Record set:

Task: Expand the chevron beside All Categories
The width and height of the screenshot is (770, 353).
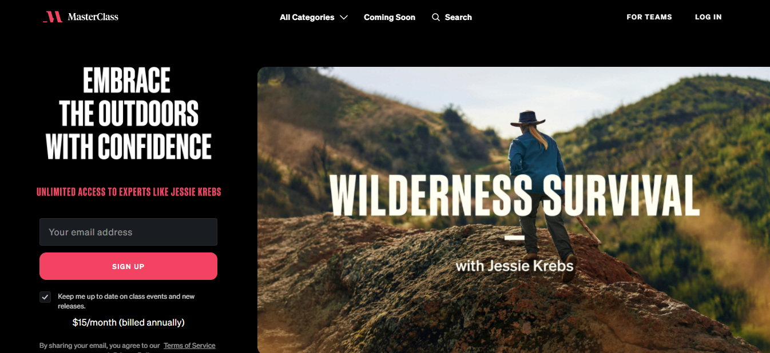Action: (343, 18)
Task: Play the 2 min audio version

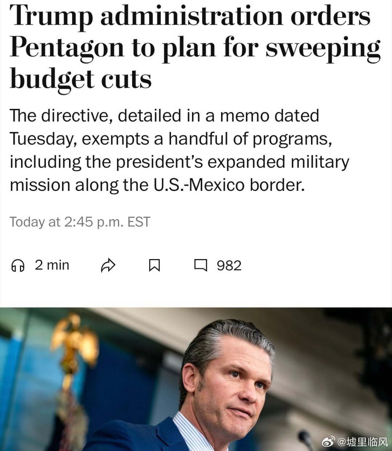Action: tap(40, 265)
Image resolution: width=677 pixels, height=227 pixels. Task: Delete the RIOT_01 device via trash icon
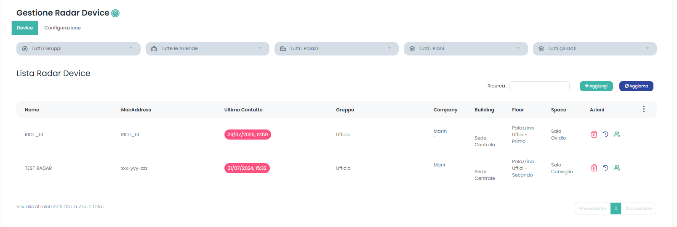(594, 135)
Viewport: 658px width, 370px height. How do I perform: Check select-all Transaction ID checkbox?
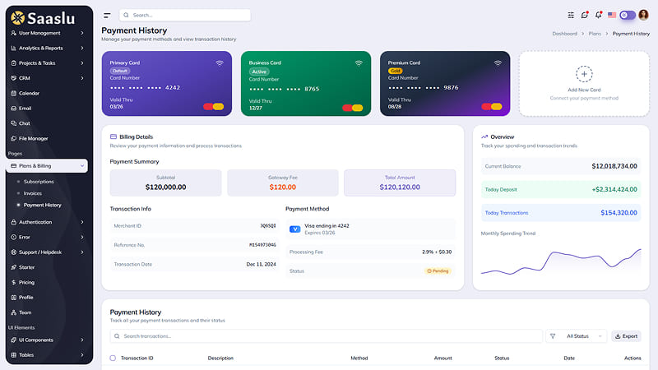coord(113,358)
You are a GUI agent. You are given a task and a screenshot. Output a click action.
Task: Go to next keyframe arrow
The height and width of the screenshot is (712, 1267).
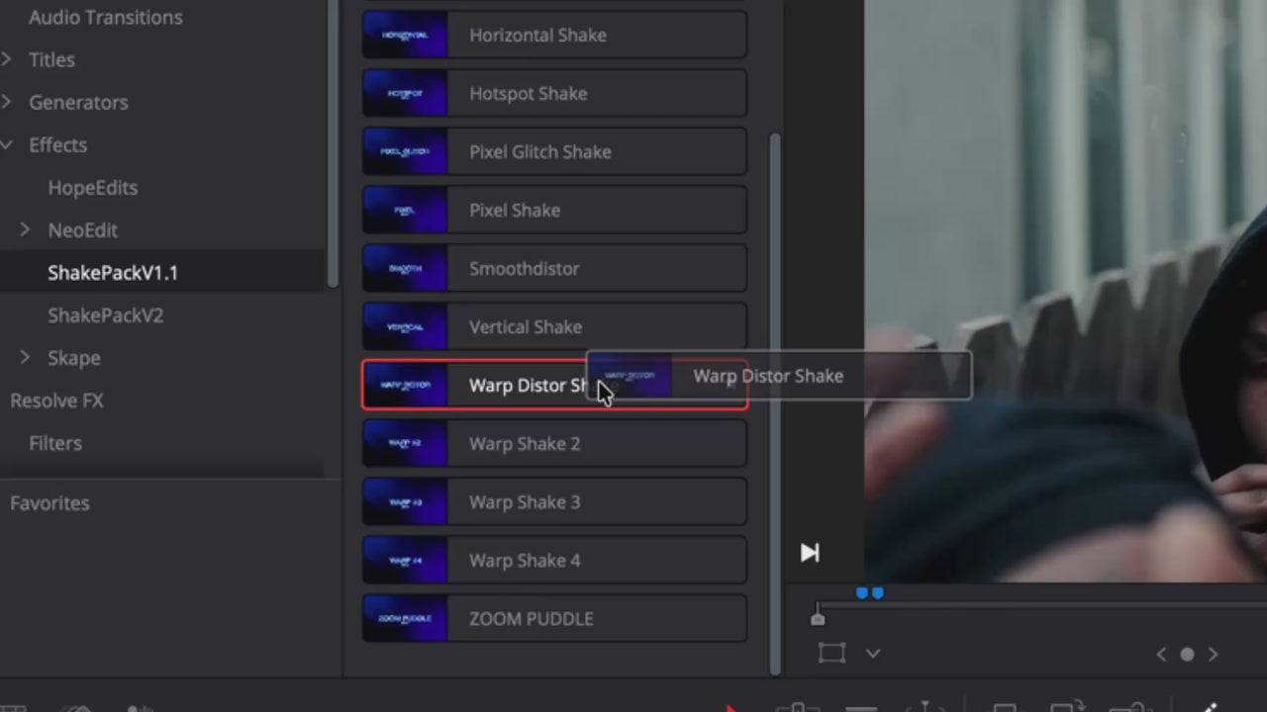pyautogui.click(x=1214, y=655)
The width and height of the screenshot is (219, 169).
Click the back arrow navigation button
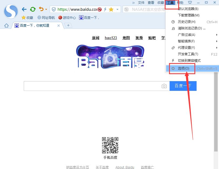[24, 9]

Task instructions:
The material above is to be transcribed exactly, with its images omitted.

Answer to the exercise:
Task: Expand the chevron beside All Categories
The width and height of the screenshot is (770, 353).
Action: (343, 18)
Task: Play the 2 min audio version

Action: tap(40, 265)
Image resolution: width=677 pixels, height=227 pixels. Task: Delete the RIOT_01 device via trash icon
(594, 135)
Viewport: 658px width, 370px height. How do I perform: Check select-all Transaction ID checkbox?
coord(113,358)
You are a GUI agent. You are given a task and a screenshot. Output a click action.
Task: Go to next keyframe arrow
The height and width of the screenshot is (712, 1267).
pyautogui.click(x=1214, y=655)
The width and height of the screenshot is (219, 169).
Click the back arrow navigation button
[24, 9]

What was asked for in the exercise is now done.